**What is expected**.
Your answer must be a single number: how many lines in the records include the word "beside".

**Data section**.

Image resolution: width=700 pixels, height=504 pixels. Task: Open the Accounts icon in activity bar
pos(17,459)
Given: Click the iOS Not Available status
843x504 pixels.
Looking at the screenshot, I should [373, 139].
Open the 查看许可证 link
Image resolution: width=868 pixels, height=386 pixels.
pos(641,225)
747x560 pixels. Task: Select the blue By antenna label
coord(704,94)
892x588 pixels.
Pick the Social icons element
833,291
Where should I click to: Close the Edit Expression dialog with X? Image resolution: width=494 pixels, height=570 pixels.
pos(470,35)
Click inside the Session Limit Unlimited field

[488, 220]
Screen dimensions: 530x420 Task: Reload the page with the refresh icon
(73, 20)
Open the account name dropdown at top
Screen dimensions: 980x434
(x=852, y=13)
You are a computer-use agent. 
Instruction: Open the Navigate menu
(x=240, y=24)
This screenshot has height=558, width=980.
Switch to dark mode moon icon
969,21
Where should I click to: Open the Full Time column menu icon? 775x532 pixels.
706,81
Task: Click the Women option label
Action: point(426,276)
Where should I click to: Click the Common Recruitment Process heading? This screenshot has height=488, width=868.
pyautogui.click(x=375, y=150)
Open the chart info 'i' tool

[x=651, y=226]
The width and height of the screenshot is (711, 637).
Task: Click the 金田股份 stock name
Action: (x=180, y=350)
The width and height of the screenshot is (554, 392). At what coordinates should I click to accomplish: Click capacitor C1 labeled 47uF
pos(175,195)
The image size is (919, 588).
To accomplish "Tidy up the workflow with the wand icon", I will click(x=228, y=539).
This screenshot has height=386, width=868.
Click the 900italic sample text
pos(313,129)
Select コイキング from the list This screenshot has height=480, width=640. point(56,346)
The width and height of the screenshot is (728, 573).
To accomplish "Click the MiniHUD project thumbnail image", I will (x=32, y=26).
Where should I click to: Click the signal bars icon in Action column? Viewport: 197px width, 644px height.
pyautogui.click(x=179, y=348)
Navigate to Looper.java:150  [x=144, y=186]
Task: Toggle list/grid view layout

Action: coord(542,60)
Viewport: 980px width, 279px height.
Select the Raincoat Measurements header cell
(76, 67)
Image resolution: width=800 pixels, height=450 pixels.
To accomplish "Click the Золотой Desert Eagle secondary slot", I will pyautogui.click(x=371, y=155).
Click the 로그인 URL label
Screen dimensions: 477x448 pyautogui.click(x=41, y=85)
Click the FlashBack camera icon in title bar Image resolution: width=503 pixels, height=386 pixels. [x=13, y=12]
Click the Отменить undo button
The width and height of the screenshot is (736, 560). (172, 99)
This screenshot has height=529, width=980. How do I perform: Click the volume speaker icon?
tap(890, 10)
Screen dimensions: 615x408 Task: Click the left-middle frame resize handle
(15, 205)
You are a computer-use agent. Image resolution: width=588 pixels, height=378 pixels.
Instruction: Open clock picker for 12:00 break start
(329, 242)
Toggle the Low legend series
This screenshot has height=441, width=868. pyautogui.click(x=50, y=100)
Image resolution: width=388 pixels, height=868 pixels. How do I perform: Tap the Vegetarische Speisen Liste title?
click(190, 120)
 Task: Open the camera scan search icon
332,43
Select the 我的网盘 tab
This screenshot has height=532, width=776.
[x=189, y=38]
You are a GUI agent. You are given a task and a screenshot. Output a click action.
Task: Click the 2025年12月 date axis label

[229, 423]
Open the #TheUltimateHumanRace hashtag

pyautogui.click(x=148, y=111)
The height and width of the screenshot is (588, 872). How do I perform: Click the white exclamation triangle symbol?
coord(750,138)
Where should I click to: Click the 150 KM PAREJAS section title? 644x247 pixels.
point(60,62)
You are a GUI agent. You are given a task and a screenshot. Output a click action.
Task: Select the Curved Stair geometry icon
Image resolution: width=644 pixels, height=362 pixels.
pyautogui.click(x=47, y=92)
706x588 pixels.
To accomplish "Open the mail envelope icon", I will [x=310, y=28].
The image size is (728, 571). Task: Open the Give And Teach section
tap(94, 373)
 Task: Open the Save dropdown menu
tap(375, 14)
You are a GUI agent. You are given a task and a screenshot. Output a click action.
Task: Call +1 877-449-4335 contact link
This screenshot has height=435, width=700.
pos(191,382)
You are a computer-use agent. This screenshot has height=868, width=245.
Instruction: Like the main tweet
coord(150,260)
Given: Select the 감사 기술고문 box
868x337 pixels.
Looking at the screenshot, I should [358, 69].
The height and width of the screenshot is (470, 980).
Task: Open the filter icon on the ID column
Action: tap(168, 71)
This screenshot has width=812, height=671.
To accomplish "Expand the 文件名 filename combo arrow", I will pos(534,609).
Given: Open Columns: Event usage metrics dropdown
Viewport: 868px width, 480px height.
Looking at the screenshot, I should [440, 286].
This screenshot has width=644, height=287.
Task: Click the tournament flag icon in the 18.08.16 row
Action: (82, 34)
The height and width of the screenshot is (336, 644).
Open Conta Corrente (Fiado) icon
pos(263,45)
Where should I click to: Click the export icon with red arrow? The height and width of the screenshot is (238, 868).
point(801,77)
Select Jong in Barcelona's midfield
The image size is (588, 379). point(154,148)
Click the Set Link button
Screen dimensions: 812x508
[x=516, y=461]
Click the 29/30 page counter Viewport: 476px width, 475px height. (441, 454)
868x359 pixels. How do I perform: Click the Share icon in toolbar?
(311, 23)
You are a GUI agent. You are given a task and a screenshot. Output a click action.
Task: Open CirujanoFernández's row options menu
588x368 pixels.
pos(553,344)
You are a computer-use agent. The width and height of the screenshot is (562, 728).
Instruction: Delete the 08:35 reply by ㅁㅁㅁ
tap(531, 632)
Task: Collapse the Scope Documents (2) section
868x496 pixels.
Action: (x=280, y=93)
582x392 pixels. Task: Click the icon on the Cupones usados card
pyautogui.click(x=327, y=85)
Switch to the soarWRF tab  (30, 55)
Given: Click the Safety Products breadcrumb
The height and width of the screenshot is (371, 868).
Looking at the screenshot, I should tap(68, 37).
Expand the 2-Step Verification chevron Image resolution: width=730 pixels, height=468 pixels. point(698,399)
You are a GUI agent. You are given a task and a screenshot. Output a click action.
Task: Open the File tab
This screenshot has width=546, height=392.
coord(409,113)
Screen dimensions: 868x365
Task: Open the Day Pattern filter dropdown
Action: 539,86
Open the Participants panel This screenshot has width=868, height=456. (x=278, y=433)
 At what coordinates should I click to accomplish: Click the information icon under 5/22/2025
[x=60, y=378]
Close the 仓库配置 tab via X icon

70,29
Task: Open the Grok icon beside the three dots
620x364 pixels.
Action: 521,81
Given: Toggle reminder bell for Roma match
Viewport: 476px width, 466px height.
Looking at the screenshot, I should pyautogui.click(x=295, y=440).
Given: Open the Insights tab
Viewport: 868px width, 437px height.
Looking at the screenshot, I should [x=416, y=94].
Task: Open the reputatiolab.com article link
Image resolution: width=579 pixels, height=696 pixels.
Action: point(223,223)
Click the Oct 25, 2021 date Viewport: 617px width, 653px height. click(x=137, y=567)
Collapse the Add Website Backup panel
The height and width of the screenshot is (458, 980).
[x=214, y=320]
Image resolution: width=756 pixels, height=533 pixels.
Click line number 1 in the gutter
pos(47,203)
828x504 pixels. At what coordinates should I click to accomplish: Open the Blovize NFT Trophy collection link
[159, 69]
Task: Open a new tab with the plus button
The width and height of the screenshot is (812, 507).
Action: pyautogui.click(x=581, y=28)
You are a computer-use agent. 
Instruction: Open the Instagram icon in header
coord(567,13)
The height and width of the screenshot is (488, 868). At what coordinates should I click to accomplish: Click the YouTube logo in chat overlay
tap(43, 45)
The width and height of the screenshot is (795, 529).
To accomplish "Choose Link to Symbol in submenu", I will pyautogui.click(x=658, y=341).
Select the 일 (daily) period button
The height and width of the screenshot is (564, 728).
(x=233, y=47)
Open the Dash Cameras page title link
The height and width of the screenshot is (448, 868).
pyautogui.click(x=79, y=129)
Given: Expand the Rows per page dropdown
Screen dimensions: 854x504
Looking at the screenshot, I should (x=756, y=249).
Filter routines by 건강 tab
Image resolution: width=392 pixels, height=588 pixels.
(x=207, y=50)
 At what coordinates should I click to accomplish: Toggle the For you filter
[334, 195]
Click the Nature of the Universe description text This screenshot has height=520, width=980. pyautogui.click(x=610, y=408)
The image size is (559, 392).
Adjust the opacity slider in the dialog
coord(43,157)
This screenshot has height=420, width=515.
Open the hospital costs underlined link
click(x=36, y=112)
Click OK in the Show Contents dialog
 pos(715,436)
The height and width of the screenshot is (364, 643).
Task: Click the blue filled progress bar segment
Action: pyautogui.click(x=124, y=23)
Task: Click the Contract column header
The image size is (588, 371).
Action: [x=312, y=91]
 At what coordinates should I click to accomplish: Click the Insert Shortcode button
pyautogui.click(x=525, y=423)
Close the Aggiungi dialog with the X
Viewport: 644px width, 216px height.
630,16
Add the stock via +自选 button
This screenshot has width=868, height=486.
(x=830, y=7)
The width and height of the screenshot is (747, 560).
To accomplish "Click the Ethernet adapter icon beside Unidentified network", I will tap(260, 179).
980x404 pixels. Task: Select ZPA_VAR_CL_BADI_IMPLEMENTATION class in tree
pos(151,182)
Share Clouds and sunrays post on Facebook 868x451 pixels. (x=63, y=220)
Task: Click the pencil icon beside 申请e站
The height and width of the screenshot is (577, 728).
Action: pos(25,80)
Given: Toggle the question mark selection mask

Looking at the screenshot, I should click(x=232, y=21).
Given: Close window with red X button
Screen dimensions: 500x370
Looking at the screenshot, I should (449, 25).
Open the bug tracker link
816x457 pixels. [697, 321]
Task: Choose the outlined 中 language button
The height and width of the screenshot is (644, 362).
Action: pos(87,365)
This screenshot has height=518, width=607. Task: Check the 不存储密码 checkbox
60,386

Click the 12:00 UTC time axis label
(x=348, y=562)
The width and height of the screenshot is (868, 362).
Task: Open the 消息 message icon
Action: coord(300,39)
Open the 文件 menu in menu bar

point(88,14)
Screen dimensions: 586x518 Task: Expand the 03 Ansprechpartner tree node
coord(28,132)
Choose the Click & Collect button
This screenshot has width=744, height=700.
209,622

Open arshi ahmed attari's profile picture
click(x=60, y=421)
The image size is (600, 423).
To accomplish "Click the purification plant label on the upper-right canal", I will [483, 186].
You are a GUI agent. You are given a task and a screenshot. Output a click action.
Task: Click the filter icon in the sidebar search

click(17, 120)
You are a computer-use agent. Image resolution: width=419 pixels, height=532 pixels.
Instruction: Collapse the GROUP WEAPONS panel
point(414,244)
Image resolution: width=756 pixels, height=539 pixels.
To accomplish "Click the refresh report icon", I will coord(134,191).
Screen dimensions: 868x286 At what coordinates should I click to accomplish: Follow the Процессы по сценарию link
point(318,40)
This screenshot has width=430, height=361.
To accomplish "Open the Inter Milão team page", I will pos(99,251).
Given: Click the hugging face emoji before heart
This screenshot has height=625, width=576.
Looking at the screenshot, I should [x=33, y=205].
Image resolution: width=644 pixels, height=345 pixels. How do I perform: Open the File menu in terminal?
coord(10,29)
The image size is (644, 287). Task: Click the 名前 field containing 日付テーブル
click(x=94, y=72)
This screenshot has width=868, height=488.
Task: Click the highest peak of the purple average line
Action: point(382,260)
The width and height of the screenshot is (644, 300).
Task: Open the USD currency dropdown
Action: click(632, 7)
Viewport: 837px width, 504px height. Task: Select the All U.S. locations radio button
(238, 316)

**Exercise result**.
3